*INPUT FOR THIS TASK*:
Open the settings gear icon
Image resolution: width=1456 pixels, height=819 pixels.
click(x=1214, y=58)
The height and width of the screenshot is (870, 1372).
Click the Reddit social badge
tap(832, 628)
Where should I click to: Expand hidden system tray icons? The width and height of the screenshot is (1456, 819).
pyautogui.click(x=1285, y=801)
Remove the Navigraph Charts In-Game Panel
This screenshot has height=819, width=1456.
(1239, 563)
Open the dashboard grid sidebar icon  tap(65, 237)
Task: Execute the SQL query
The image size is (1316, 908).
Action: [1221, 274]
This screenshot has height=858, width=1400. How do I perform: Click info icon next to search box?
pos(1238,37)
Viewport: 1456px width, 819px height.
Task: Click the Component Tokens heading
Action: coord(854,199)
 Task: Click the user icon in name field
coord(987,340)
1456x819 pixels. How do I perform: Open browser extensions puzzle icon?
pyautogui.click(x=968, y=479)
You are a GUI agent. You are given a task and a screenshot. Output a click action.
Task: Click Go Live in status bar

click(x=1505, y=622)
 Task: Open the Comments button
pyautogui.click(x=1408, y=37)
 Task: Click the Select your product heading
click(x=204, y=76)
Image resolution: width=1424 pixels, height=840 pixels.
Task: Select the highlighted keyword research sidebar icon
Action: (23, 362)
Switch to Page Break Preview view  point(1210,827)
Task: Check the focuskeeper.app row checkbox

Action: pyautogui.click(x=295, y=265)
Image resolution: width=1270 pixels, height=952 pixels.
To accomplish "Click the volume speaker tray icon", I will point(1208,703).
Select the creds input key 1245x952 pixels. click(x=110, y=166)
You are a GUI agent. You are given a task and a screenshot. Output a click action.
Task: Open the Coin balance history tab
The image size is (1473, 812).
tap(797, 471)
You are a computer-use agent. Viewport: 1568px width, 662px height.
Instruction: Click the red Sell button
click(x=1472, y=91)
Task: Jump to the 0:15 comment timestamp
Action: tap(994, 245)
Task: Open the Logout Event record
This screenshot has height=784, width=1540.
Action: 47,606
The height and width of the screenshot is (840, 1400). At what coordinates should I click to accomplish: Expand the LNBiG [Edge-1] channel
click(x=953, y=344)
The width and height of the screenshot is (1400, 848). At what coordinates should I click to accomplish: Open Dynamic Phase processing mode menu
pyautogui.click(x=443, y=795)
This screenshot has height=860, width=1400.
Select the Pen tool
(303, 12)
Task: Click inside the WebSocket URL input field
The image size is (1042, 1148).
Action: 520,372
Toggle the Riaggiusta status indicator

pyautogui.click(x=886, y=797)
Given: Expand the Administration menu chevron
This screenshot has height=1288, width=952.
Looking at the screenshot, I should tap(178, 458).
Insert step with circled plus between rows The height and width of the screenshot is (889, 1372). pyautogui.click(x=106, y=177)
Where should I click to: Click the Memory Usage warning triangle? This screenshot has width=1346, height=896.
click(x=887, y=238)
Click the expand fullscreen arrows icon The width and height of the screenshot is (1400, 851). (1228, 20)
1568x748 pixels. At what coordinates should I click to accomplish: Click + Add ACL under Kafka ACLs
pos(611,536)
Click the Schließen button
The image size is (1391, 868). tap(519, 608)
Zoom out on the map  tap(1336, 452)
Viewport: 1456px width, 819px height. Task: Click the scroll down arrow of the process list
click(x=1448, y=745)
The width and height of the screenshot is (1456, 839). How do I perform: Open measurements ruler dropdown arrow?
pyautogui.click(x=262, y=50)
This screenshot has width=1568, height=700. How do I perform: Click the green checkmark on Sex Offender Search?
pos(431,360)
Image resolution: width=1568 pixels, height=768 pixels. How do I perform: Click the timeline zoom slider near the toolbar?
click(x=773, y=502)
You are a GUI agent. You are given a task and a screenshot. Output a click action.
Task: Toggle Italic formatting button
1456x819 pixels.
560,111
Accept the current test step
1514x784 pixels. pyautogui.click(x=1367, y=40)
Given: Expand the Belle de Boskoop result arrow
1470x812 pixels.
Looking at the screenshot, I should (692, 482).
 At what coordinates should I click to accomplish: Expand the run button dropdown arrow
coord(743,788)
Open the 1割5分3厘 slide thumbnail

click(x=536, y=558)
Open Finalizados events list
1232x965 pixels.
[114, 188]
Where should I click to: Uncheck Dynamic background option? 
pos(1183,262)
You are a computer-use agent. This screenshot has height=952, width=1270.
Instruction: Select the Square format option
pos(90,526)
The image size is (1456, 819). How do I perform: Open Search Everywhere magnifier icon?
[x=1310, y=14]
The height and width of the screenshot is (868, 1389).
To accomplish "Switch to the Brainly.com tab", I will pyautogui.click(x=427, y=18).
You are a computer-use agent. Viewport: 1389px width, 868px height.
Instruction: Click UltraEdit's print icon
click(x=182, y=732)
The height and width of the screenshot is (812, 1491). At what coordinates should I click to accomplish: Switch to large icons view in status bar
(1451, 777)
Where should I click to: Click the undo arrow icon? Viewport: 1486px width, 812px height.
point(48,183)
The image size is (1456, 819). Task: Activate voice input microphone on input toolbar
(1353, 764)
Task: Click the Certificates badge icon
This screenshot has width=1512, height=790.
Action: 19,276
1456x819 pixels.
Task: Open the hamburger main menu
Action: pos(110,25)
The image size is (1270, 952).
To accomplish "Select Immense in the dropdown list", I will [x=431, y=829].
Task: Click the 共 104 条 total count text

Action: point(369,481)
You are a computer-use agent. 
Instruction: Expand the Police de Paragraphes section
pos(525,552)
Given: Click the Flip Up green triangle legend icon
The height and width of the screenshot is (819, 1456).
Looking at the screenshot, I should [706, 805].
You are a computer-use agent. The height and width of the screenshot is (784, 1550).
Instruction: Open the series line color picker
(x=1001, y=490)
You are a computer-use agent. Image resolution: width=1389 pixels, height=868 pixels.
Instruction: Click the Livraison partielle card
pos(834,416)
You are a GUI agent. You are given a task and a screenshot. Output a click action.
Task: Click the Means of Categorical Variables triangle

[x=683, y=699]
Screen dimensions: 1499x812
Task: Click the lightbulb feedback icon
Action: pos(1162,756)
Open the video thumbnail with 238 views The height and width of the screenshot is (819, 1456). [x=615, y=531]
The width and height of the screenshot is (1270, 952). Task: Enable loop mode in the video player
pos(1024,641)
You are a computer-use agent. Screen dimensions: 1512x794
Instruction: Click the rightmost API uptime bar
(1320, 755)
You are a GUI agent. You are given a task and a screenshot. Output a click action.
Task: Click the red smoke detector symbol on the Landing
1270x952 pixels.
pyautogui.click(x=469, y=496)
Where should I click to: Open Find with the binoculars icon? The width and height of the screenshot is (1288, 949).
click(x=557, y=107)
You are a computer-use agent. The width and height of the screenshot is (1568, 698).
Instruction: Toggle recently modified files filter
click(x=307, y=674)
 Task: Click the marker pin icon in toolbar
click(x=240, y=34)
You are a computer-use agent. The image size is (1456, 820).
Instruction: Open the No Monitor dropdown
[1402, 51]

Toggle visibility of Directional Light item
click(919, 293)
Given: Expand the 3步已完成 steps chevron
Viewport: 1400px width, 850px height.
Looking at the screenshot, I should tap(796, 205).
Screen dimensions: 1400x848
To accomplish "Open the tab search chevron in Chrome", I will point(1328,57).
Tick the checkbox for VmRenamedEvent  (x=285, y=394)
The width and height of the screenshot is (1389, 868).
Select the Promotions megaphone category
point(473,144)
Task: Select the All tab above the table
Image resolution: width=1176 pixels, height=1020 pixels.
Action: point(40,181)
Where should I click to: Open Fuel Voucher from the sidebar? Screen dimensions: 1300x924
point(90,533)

*WHAT IS EXPECTED*:
An exact copy of all the records is the expected answer.

*YOUR RESPONSE*:
Open the settings gear icon
Image resolution: width=1456 pixels, height=819 pixels.
click(x=1214, y=58)
The height and width of the screenshot is (870, 1372).
Click the Reddit social badge
tap(832, 628)
Where should I click to: Expand hidden system tray icons? The width and height of the screenshot is (1456, 819).
pyautogui.click(x=1285, y=801)
Remove the Navigraph Charts In-Game Panel
This screenshot has height=819, width=1456.
(1239, 563)
Open the dashboard grid sidebar icon  tap(65, 237)
Task: Execute the SQL query
The image size is (1316, 908).
Action: [1221, 274]
This screenshot has height=858, width=1400. How do I perform: Click info icon next to search box?
pos(1238,37)
Viewport: 1456px width, 819px height.
Task: Click the Component Tokens heading
Action: coord(854,199)
 Task: Click the user icon in name field
coord(987,340)
1456x819 pixels. How do I perform: Open browser extensions puzzle icon?
pyautogui.click(x=968, y=479)
You are a GUI agent. You are given a task and a screenshot. Output a click action.
Task: Click Go Live in status bar

click(x=1505, y=622)
 Task: Open the Comments button
pyautogui.click(x=1408, y=37)
 Task: Click the Select your product heading
click(x=204, y=76)
Image resolution: width=1424 pixels, height=840 pixels.
Task: Select the highlighted keyword research sidebar icon
Action: (23, 362)
Switch to Page Break Preview view  point(1210,827)
Task: Check the focuskeeper.app row checkbox

Action: pyautogui.click(x=295, y=265)
Image resolution: width=1270 pixels, height=952 pixels.
To accomplish "Click the volume speaker tray icon", I will point(1208,703).
Select the creds input key 1245x952 pixels. click(x=110, y=166)
You are a GUI agent. You are given a task and a screenshot. Output a click action.
Task: Open the Coin balance history tab
The image size is (1473, 812).
tap(797, 471)
You are a computer-use agent. Viewport: 1568px width, 662px height.
Instruction: Click the red Sell button
click(x=1472, y=91)
Task: Jump to the 0:15 comment timestamp
Action: tap(994, 245)
Task: Open the Logout Event record
This screenshot has height=784, width=1540.
Action: 47,606
The height and width of the screenshot is (840, 1400). At what coordinates should I click to accomplish: Expand the LNBiG [Edge-1] channel
click(x=953, y=344)
The width and height of the screenshot is (1400, 848). At what coordinates should I click to accomplish: Open Dynamic Phase processing mode menu
pyautogui.click(x=443, y=795)
This screenshot has height=860, width=1400.
Select the Pen tool
(303, 12)
Task: Click inside the WebSocket URL input field
The image size is (1042, 1148).
Action: 520,372
Toggle the Riaggiusta status indicator

pyautogui.click(x=886, y=797)
Given: Expand the Administration menu chevron
This screenshot has height=1288, width=952.
Looking at the screenshot, I should tap(178, 458).
Insert step with circled plus between rows The height and width of the screenshot is (889, 1372). pyautogui.click(x=106, y=177)
Where should I click to: Click the Memory Usage warning triangle? This screenshot has width=1346, height=896.
click(x=887, y=238)
Click the expand fullscreen arrows icon The width and height of the screenshot is (1400, 851). (1228, 20)
1568x748 pixels. At what coordinates should I click to accomplish: Click + Add ACL under Kafka ACLs
pos(611,536)
Click the Schließen button
The image size is (1391, 868). tap(519, 608)
Zoom out on the map  tap(1336, 452)
Viewport: 1456px width, 819px height. Task: Click the scroll down arrow of the process list
click(x=1448, y=745)
The width and height of the screenshot is (1456, 839). How do I perform: Open measurements ruler dropdown arrow?
pyautogui.click(x=262, y=50)
This screenshot has width=1568, height=700. How do I perform: Click the green checkmark on Sex Offender Search?
pos(431,360)
Image resolution: width=1568 pixels, height=768 pixels. How do I perform: Click the timeline zoom slider near the toolbar?
click(x=773, y=502)
You are a GUI agent. You are given a task and a screenshot. Output a click action.
Task: Toggle Italic formatting button
1456x819 pixels.
560,111
Accept the current test step
1514x784 pixels. pyautogui.click(x=1367, y=40)
Given: Expand the Belle de Boskoop result arrow
1470x812 pixels.
Looking at the screenshot, I should (692, 482).
 At what coordinates should I click to accomplish: Expand the run button dropdown arrow
coord(743,788)
Open the 1割5分3厘 slide thumbnail

click(x=536, y=558)
Open Finalizados events list
1232x965 pixels.
[114, 188]
Where should I click to: Uncheck Dynamic background option? 
pos(1183,262)
You are a computer-use agent. This screenshot has height=952, width=1270.
Instruction: Select the Square format option
pos(90,526)
The image size is (1456, 819). How do I perform: Open Search Everywhere magnifier icon?
[x=1310, y=14]
The height and width of the screenshot is (868, 1389).
To accomplish "Switch to the Brainly.com tab", I will pyautogui.click(x=427, y=18).
You are a computer-use agent. Viewport: 1389px width, 868px height.
Instruction: Click UltraEdit's print icon
click(x=182, y=732)
The height and width of the screenshot is (812, 1491). At what coordinates should I click to accomplish: Switch to large icons view in status bar
(1451, 777)
Where should I click to: Click the undo arrow icon? Viewport: 1486px width, 812px height.
point(48,183)
The image size is (1456, 819). Task: Activate voice input microphone on input toolbar
(1353, 764)
Task: Click the Certificates badge icon
This screenshot has width=1512, height=790.
Action: 19,276
1456x819 pixels.
Task: Open the hamburger main menu
Action: pos(110,25)
The image size is (1270, 952).
To accomplish "Select Immense in the dropdown list", I will [x=431, y=829].
Task: Click the 共 104 条 total count text

Action: point(369,481)
You are a computer-use agent. 
Instruction: Expand the Police de Paragraphes section
pos(525,552)
Given: Click the Flip Up green triangle legend icon
The height and width of the screenshot is (819, 1456).
Looking at the screenshot, I should [706, 805].
You are a computer-use agent. The height and width of the screenshot is (784, 1550).
Instruction: Open the series line color picker
(x=1001, y=490)
You are a computer-use agent. Image resolution: width=1389 pixels, height=868 pixels.
Instruction: Click the Livraison partielle card
pos(834,416)
You are a GUI agent. You are given a task and a screenshot. Output a click action.
Task: Click the Means of Categorical Variables triangle

[x=683, y=699]
Screen dimensions: 1499x812
Task: Click the lightbulb feedback icon
Action: pos(1162,756)
Open the video thumbnail with 238 views The height and width of the screenshot is (819, 1456). [x=615, y=531]
The width and height of the screenshot is (1270, 952). Task: Enable loop mode in the video player
pos(1024,641)
You are a computer-use agent. Screen dimensions: 1512x794
Instruction: Click the rightmost API uptime bar
(1320, 755)
You are a GUI agent. You are given a task and a screenshot. Output a click action.
Task: Click the red smoke detector symbol on the Landing
1270x952 pixels.
pyautogui.click(x=469, y=496)
Where should I click to: Open Find with the binoculars icon? The width and height of the screenshot is (1288, 949).
click(x=557, y=107)
You are a computer-use agent. The width and height of the screenshot is (1568, 698).
Instruction: Toggle recently modified files filter
click(x=307, y=674)
 Task: Click the marker pin icon in toolbar
click(x=240, y=34)
You are a computer-use agent. The image size is (1456, 820).
Instruction: Open the No Monitor dropdown
[1402, 51]

Toggle visibility of Directional Light item
click(919, 293)
Given: Expand the 3步已完成 steps chevron
Viewport: 1400px width, 850px height.
Looking at the screenshot, I should tap(796, 205).
Screen dimensions: 1400x848
To accomplish "Open the tab search chevron in Chrome", I will point(1328,57).
Tick the checkbox for VmRenamedEvent  (x=285, y=394)
The width and height of the screenshot is (1389, 868).
Select the Promotions megaphone category
point(473,144)
Task: Select the All tab above the table
Image resolution: width=1176 pixels, height=1020 pixels.
Action: point(40,181)
Where should I click to: Open Fuel Voucher from the sidebar? Screen dimensions: 1300x924
point(90,533)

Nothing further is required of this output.